The open and obvious doctrine is straightforward: plaintiffs cannot recover for injuries from hazards that a reasonable person could have seen, unless those hazards were unavoidable or especially dangerous. This logic undermines most slip-and-fall claims based on snow and ice. As the Michigan Supreme Court put it (perhaps somewhat sarcastically) inHoffner v. Lanctoe, “Michigan, being above the 42nd parallel of north latitude, is prone to winter.” Ice and snow are to be expected and, therefore, are generally open and obvious.
Although a reasonable person would expect ice and snow during a Michigan winter, it doesn’t follow that a plaintiff can assume ice or snow caused his fall. The Michigan Court of Appeals made this point recently in Shurtz v. U-Haul Company of Michigan, holding that it didn’t even need to reach the application of the open and obvious doctrine because there was no real evidence of what caused the plaintiff’s fall. And without evidence of what caused his fall, there was no basis to hold the defendant liable.

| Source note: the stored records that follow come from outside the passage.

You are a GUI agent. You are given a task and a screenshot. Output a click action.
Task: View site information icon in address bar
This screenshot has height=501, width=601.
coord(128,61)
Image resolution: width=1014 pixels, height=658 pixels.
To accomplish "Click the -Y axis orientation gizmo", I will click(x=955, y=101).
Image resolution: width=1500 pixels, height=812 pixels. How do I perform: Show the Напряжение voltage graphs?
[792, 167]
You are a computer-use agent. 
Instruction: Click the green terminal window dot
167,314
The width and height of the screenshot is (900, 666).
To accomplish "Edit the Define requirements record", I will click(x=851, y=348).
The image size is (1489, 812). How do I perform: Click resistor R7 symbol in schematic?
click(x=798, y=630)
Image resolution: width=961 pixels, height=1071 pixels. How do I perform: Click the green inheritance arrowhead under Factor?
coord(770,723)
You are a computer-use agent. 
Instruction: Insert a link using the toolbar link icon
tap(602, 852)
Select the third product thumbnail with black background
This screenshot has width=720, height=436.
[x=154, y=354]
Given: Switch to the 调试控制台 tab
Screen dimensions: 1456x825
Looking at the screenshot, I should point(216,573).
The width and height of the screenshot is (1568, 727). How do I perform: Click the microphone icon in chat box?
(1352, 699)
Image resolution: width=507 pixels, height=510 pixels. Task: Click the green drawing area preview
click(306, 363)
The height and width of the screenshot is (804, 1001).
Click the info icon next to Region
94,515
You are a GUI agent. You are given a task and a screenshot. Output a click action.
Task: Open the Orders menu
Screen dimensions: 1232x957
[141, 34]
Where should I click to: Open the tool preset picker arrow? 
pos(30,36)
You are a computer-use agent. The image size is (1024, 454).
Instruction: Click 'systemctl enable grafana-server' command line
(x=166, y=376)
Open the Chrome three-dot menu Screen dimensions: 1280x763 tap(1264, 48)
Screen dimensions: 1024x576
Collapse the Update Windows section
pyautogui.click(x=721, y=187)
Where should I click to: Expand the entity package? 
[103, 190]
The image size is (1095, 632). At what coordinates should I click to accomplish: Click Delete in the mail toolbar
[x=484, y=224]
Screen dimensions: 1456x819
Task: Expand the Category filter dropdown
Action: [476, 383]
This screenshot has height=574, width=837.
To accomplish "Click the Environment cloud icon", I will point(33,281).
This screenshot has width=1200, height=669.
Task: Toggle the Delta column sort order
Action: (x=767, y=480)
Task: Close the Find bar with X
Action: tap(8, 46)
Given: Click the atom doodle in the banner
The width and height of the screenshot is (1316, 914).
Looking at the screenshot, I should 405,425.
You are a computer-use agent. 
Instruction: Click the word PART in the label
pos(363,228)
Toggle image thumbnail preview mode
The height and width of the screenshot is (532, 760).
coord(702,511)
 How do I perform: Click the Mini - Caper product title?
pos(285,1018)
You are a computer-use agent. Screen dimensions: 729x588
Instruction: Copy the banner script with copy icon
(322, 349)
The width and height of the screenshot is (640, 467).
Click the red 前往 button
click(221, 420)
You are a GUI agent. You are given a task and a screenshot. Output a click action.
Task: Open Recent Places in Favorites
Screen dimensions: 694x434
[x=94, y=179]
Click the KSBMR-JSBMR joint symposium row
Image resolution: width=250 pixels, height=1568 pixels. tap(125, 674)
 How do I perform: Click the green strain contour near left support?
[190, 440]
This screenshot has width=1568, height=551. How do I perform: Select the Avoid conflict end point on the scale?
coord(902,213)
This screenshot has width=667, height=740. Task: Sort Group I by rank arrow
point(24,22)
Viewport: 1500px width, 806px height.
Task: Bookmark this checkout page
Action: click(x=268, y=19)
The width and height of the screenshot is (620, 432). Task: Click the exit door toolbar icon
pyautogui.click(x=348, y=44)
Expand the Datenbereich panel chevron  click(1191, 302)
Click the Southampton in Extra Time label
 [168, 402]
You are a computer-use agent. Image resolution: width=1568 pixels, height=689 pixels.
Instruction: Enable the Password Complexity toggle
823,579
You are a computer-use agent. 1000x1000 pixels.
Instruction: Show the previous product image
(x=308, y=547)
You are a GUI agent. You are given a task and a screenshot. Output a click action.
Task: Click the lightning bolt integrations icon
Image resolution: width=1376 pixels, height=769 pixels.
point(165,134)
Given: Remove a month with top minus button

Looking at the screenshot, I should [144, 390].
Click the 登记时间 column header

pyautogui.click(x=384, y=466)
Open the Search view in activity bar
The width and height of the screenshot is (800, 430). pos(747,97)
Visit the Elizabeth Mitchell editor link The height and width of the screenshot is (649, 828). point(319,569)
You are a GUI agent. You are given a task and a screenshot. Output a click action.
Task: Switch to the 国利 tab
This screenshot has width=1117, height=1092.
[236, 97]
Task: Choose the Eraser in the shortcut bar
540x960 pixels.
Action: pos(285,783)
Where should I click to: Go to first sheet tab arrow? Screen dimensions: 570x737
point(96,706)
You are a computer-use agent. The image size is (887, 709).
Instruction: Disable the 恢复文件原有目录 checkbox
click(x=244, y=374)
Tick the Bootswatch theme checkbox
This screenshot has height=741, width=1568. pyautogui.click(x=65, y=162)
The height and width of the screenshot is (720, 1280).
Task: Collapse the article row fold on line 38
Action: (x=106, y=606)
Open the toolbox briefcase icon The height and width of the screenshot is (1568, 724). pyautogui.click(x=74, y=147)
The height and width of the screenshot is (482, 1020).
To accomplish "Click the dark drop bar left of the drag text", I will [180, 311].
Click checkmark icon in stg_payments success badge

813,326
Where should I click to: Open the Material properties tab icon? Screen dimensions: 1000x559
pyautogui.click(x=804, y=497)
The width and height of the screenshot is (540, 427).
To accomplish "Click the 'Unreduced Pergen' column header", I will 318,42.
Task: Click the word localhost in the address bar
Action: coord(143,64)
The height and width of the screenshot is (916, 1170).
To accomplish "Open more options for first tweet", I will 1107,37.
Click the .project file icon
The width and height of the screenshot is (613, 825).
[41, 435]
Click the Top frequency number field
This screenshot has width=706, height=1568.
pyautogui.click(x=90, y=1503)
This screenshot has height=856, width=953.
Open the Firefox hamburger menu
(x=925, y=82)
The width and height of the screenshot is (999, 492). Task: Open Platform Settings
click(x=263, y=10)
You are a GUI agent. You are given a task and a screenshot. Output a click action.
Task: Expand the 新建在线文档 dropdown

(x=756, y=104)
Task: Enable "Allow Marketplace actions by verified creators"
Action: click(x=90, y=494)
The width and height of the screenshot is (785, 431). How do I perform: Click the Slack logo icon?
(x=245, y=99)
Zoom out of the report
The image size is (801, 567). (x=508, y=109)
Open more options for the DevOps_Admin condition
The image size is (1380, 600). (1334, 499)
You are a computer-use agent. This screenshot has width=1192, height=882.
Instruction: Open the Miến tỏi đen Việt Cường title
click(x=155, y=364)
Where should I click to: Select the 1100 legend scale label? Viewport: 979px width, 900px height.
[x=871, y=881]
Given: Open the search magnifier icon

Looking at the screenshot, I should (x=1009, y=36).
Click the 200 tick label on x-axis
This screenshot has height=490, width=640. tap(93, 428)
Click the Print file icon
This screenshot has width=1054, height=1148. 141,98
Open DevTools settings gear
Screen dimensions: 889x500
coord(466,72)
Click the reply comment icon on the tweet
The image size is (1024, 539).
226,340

The plaintiff in Shurtz rented a U-Haul and slipped as he was climbing into it for the first time in the defendant’s parking lot. There was no evidence of what caused him to slip: “Plaintiff stated that he did not actually see what he slipped on, and he did not feel any icy surfaces when he was on the ground, testified that the only thing he could ‘figure’ was that he ‘slipped on a patch of ice.’ However, he also stated that it could have been oil, and he simply did not know anything about the surface other than the fact that he slipped.”
The Court of Appeals held that this speculation was not enough to create a genuine issue of material fact on the causation element of the plaintiff’s negligence claim. It reasoned that the plaintiff established only “a theory that is quite plausible, but ultimately not supported by evidence that necessarily implies an absence of other plausible theories.” Therefore, the defendant was entitled to summary disposition.
The Court of Appeals also stressed that the trial court had no obligation to consider new evidence submitted with a motion for reconsideration that the plaintiff could have submitted in its original response to the summary disposition motion. Consequently, Shurtz affirms two principles central to the defense of premises liability claims and tort claims in general: speculation does not create a question of fact, and motions for reconsideration are not supposed to be “do-over” responses to summary disposition motions.